It was pure drama: The leaders of the United States, Britain, and France stepped onto the stage at the Pittsburgh Group of 20 meeting recently to unveil Western intelligence that showed that Iran had a second nuclear fuel enrichment facility under construction, which Iran had declared to the International Atomic Energy Agency the preceding Monday.
The Western leaders gathered in Pittsburgh implied that their revelation was just as devastating for Iran as a credible player.
US Secretary of Defense Robert Gates subsequently pronounced Iran to be “boxed in” and “in a very bad spot now.” But anyone who listened to President Mahmoud Ahmadinejad’s interview with Time magazine’s correspondent on the day of the presentation, and to subsequent Iranian statements, can gather that Iran, at least, does not see itself as boxed in.

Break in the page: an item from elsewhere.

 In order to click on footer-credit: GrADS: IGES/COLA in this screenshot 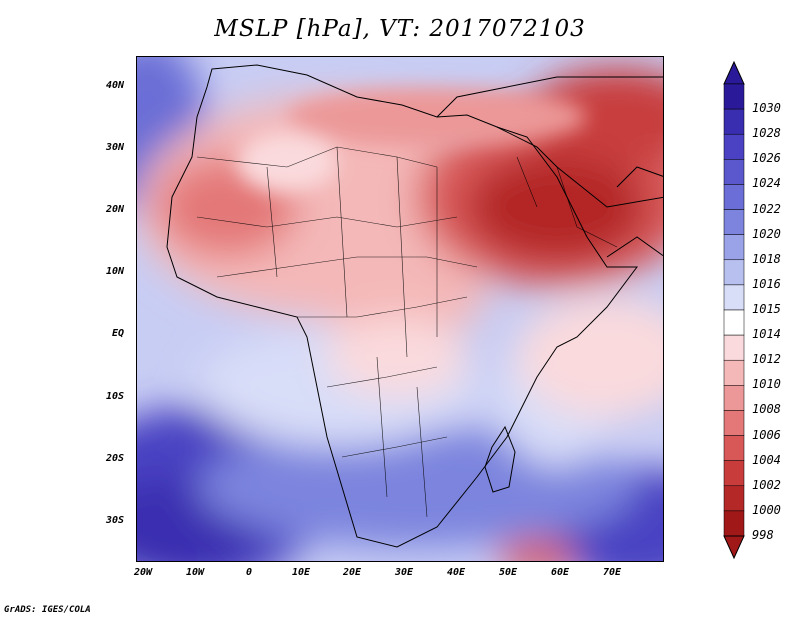, I will do `click(48, 610)`.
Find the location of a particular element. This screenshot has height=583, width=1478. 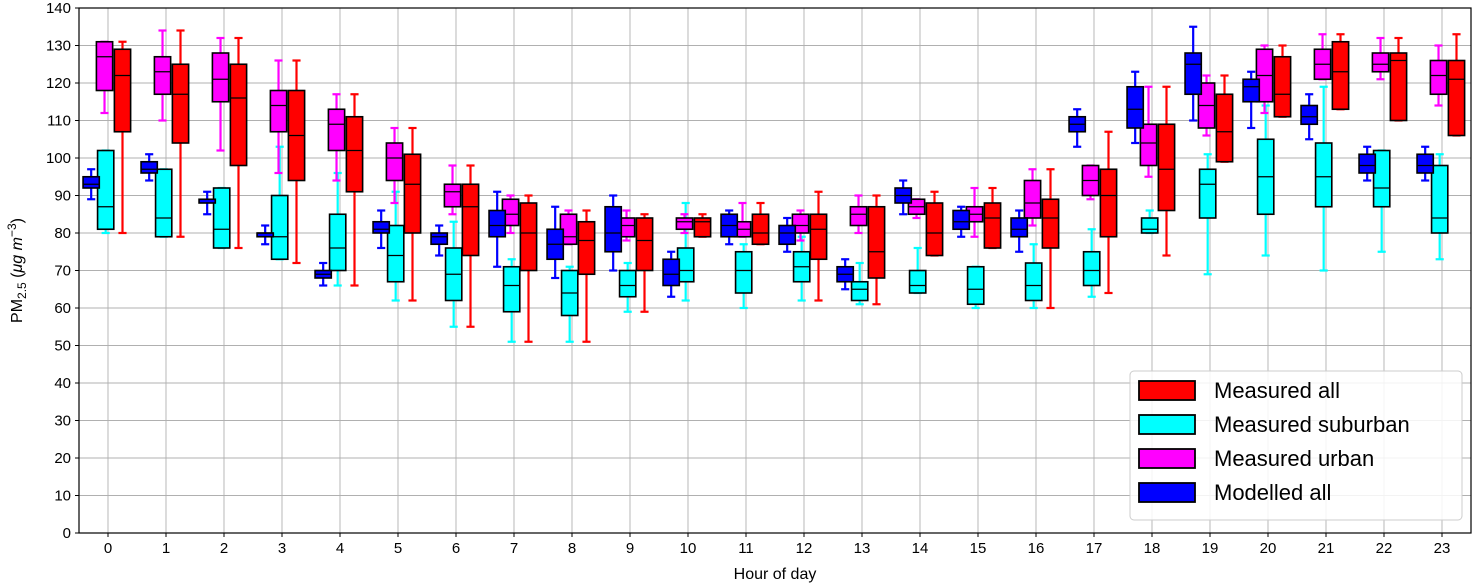

y-tick-label: 130 is located at coordinates (58, 46).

Far from it. Mr Ahmadinejad exuded confidence and non aggressively counseled President Obama not to go down this route.
It might seem counterintuitive to most Americans and Europeans, but Ahmadinejad’s advice might be worth pondering.
The Pittsburgh dramatics, in a sense, signal the culmination of three pivotal events that took place in the Middle East some 20 years ago. The first was the implosion of the Soviet Union in 1989, the second was the 1991 Gulf War, and the third was Yitzak Rabin’s victory in the 1992 Israeli elections. The consequences from these momentous events are coming to a head for the US only now. Mr Obama’s course of action may determine whether this region is about to enter a new phase of bitter conflict or enter a new era of strategic change.
The first two events hobbled Iran’s traditional foes on its frontiers. Neither the imploded USSR nor Sunni Iraq, at war with a Western coalition led by the US, was in a position any longer to contain an emergent Iran. As a consequence, Iran’s place as a preeminent – if not the pre-eminent power – in the Middle East was guaranteed.
The arrival of a Labor government in Israel was pivotal to Iran becoming “the nuclear threat.” In a dramatic change of policy in 2002, Israel abandoned the Ben Gurion doctrine of allying Israel with the regional periphery (Turkey, Ethiopia, and Iran), an Israeli policy that persisted beyond the Iranian Revolution, and began to engage with its Arab “vicinity.”
To manage such a radical shift of talking peace to the former Arab “enemy,” a U-turn that bitterly split the Israeli electorate and alienated Israel’s supporters in the US, the Labor government in Israel began, from 1993 on, to identify Iran to its supporters in the US as the new existential “threat” – in place of the former threat of the “never-changing Arab inability to reconcile” with Israel. Subsequently the West would absorb the Iranian threat as its own, for very different reasons.